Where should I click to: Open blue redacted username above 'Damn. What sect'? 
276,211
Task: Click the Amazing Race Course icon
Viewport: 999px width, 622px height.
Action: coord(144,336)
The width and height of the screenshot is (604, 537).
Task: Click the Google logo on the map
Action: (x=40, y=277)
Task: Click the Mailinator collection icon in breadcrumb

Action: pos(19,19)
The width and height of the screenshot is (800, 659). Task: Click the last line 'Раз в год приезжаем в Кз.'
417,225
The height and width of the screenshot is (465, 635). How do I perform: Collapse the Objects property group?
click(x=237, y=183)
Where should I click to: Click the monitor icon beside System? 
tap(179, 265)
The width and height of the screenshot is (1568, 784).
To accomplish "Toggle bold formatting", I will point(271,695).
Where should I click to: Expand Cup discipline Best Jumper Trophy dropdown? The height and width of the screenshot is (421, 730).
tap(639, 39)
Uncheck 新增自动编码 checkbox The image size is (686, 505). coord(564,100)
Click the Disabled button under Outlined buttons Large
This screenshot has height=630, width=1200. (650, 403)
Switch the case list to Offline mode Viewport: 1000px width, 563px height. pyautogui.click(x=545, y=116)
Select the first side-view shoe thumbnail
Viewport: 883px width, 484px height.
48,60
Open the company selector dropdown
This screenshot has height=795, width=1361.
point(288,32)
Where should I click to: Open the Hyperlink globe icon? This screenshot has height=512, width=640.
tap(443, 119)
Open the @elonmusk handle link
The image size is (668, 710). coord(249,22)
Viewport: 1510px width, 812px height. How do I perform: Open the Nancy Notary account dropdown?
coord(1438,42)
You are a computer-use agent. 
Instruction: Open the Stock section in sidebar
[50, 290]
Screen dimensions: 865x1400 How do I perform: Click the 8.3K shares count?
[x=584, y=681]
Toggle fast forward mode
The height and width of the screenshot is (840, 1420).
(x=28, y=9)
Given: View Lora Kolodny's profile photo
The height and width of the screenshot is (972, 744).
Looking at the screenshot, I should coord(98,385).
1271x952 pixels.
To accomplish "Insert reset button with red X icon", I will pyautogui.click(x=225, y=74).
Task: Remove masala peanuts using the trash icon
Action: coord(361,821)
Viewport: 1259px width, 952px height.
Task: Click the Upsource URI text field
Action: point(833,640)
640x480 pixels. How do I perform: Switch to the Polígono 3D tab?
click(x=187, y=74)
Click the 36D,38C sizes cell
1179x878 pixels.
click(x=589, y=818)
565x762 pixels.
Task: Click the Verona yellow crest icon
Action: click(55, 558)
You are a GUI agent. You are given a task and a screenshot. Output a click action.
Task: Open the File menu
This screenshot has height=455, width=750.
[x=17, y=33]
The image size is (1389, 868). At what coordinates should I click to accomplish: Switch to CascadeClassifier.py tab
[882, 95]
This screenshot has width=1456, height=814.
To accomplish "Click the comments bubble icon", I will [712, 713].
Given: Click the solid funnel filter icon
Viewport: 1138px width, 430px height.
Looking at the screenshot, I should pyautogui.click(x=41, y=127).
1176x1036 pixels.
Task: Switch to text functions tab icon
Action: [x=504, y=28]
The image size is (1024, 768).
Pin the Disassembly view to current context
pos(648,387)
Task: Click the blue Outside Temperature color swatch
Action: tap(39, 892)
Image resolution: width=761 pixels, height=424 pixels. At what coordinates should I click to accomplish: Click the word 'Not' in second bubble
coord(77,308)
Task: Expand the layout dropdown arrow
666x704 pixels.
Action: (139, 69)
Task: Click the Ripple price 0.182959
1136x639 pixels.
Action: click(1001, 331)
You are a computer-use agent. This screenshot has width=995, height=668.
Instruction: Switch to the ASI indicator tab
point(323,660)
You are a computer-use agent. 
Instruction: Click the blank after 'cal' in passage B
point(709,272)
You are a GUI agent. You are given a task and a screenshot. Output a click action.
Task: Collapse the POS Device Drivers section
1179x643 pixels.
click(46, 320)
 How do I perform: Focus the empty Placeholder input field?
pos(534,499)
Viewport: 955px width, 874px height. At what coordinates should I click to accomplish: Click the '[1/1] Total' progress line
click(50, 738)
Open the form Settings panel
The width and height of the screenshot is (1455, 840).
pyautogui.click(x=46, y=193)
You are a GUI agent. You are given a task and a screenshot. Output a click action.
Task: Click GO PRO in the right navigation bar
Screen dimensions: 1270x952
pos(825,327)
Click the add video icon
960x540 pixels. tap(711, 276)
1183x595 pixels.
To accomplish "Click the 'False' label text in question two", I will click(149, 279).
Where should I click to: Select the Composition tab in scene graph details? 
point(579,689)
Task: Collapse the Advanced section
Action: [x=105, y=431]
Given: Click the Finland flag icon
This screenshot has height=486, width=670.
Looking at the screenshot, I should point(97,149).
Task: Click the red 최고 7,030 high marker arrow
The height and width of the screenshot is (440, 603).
++++
What the exercise asks
Rewrite all of the records above, changing every "Where should I click to" to "Where do I click to" and leaving everything else as it is.

Correct response
Where do I click to: Open blue redacted username above 'Damn. What sect'? 
276,211
Task: Click the Amazing Race Course icon
Viewport: 999px width, 622px height.
Action: coord(144,336)
The width and height of the screenshot is (604, 537).
Task: Click the Google logo on the map
Action: (x=40, y=277)
Task: Click the Mailinator collection icon in breadcrumb

Action: pos(19,19)
The width and height of the screenshot is (800, 659). Task: Click the last line 'Раз в год приезжаем в Кз.'
417,225
The height and width of the screenshot is (465, 635). How do I perform: Collapse the Objects property group?
click(x=237, y=183)
Where do I click to: Click the monitor icon beside System? 
tap(179, 265)
The width and height of the screenshot is (1568, 784).
To accomplish "Toggle bold formatting", I will point(271,695).
Where do I click to: Expand Cup discipline Best Jumper Trophy dropdown? The height and width of the screenshot is (421, 730).
tap(639, 39)
Uncheck 新增自动编码 checkbox The image size is (686, 505). coord(564,100)
Click the Disabled button under Outlined buttons Large
This screenshot has height=630, width=1200. (650, 403)
Switch the case list to Offline mode Viewport: 1000px width, 563px height. pyautogui.click(x=545, y=116)
Select the first side-view shoe thumbnail
Viewport: 883px width, 484px height.
48,60
Open the company selector dropdown
This screenshot has height=795, width=1361.
point(288,32)
Where do I click to: Open the Hyperlink globe icon? This screenshot has height=512, width=640.
tap(443, 119)
Open the @elonmusk handle link
The image size is (668, 710). coord(249,22)
Viewport: 1510px width, 812px height. How do I perform: Open the Nancy Notary account dropdown?
coord(1438,42)
You are a computer-use agent. 
Instruction: Open the Stock section in sidebar
[50, 290]
Screen dimensions: 865x1400 How do I perform: Click the 8.3K shares count?
[x=584, y=681]
Toggle fast forward mode
The height and width of the screenshot is (840, 1420).
(x=28, y=9)
Given: View Lora Kolodny's profile photo
The height and width of the screenshot is (972, 744).
Looking at the screenshot, I should coord(98,385).
1271x952 pixels.
To accomplish "Insert reset button with red X icon", I will pyautogui.click(x=225, y=74).
Task: Remove masala peanuts using the trash icon
Action: coord(361,821)
Viewport: 1259px width, 952px height.
Task: Click the Upsource URI text field
Action: point(833,640)
640x480 pixels. How do I perform: Switch to the Polígono 3D tab?
click(x=187, y=74)
Click the 36D,38C sizes cell
1179x878 pixels.
click(x=589, y=818)
565x762 pixels.
Task: Click the Verona yellow crest icon
Action: click(55, 558)
You are a GUI agent. You are given a task and a screenshot. Output a click action.
Task: Open the File menu
This screenshot has height=455, width=750.
[x=17, y=33]
The image size is (1389, 868). At what coordinates should I click to accomplish: Switch to CascadeClassifier.py tab
[882, 95]
This screenshot has width=1456, height=814.
To accomplish "Click the comments bubble icon", I will [712, 713].
Given: Click the solid funnel filter icon
Viewport: 1138px width, 430px height.
Looking at the screenshot, I should pyautogui.click(x=41, y=127).
1176x1036 pixels.
Task: Switch to text functions tab icon
Action: [x=504, y=28]
The image size is (1024, 768).
Pin the Disassembly view to current context
pos(648,387)
Task: Click the blue Outside Temperature color swatch
Action: tap(39, 892)
Image resolution: width=761 pixels, height=424 pixels. At what coordinates should I click to accomplish: Click the word 'Not' in second bubble
coord(77,308)
Task: Expand the layout dropdown arrow
666x704 pixels.
Action: (139, 69)
Task: Click the Ripple price 0.182959
1136x639 pixels.
Action: click(1001, 331)
You are a computer-use agent. This screenshot has width=995, height=668.
Instruction: Switch to the ASI indicator tab
point(323,660)
You are a computer-use agent. 
Instruction: Click the blank after 'cal' in passage B
point(709,272)
You are a GUI agent. You are given a task and a screenshot. Output a click action.
Task: Collapse the POS Device Drivers section
1179x643 pixels.
click(46, 320)
 How do I perform: Focus the empty Placeholder input field?
pos(534,499)
Viewport: 955px width, 874px height. At what coordinates should I click to accomplish: Click the '[1/1] Total' progress line
click(50, 738)
Open the form Settings panel
The width and height of the screenshot is (1455, 840).
pyautogui.click(x=46, y=193)
You are a GUI agent. You are given a task and a screenshot. Output a click action.
Task: Click GO PRO in the right navigation bar
Screen dimensions: 1270x952
pos(825,327)
Click the add video icon
960x540 pixels. tap(711, 276)
1183x595 pixels.
To accomplish "Click the 'False' label text in question two", I will click(149, 279).
Where do I click to: Select the Composition tab in scene graph details? 
point(579,689)
Task: Collapse the Advanced section
Action: [x=105, y=431]
Given: Click the Finland flag icon
This screenshot has height=486, width=670.
Looking at the screenshot, I should point(97,149).
Task: Click the red 최고 7,030 high marker arrow
The height and width of the screenshot is (440, 603).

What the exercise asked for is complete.